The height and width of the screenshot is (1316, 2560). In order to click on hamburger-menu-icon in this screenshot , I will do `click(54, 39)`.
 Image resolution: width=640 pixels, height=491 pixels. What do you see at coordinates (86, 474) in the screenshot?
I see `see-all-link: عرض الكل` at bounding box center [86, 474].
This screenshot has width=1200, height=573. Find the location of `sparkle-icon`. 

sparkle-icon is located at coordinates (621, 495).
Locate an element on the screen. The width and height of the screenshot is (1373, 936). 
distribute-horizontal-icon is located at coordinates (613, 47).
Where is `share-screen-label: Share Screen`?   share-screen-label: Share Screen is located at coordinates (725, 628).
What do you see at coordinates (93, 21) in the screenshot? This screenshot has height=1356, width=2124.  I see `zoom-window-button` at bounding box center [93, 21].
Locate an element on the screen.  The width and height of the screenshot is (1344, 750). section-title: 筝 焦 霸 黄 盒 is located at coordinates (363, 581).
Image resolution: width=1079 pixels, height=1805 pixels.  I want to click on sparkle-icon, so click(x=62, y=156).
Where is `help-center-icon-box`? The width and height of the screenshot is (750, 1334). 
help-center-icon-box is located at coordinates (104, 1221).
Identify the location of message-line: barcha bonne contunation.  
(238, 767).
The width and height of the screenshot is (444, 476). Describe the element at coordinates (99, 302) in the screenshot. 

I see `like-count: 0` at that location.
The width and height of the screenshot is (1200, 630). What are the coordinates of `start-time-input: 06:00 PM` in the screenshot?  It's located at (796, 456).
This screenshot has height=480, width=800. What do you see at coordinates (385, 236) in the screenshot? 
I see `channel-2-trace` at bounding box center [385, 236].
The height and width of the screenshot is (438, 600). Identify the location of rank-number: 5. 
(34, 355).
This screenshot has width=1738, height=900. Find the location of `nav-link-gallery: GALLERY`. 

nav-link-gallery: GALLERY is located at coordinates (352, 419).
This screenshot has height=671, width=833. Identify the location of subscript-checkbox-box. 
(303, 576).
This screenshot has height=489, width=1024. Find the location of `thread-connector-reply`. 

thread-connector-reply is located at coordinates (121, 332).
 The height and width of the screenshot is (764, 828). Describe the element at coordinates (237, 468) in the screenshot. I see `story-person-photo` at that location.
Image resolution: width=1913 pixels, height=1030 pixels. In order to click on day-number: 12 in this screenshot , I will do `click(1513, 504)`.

---*---

Instruction —
Retype every item above exactly as it appears, keeping each line the same.

Answer area —
The height and width of the screenshot is (1316, 2560). In order to click on hamburger-menu-icon in this screenshot , I will do `click(54, 39)`.
 Image resolution: width=640 pixels, height=491 pixels. What do you see at coordinates (86, 474) in the screenshot?
I see `see-all-link: عرض الكل` at bounding box center [86, 474].
This screenshot has width=1200, height=573. Find the location of `sparkle-icon`. 

sparkle-icon is located at coordinates (621, 495).
Locate an element on the screen. The width and height of the screenshot is (1373, 936). 
distribute-horizontal-icon is located at coordinates (613, 47).
Where is `share-screen-label: Share Screen`?   share-screen-label: Share Screen is located at coordinates (725, 628).
What do you see at coordinates (93, 21) in the screenshot? This screenshot has height=1356, width=2124.  I see `zoom-window-button` at bounding box center [93, 21].
Locate an element on the screen.  The width and height of the screenshot is (1344, 750). section-title: 筝 焦 霸 黄 盒 is located at coordinates (363, 581).
Image resolution: width=1079 pixels, height=1805 pixels.  I want to click on sparkle-icon, so click(x=62, y=156).
Where is `help-center-icon-box`? The width and height of the screenshot is (750, 1334). 
help-center-icon-box is located at coordinates (104, 1221).
Identify the location of message-line: barcha bonne contunation.  
(238, 767).
The width and height of the screenshot is (444, 476). Describe the element at coordinates (99, 302) in the screenshot. 

I see `like-count: 0` at that location.
The width and height of the screenshot is (1200, 630). What are the coordinates of `start-time-input: 06:00 PM` in the screenshot?  It's located at (796, 456).
This screenshot has height=480, width=800. What do you see at coordinates (385, 236) in the screenshot? 
I see `channel-2-trace` at bounding box center [385, 236].
The height and width of the screenshot is (438, 600). Identify the location of rank-number: 5. 
(34, 355).
This screenshot has width=1738, height=900. Find the location of `nav-link-gallery: GALLERY`. 

nav-link-gallery: GALLERY is located at coordinates (352, 419).
This screenshot has height=671, width=833. Identify the location of subscript-checkbox-box. 
(303, 576).
This screenshot has height=489, width=1024. Find the location of `thread-connector-reply`. 

thread-connector-reply is located at coordinates (121, 332).
 The height and width of the screenshot is (764, 828). Describe the element at coordinates (237, 468) in the screenshot. I see `story-person-photo` at that location.
Image resolution: width=1913 pixels, height=1030 pixels. In order to click on day-number: 12 in this screenshot , I will do `click(1513, 504)`.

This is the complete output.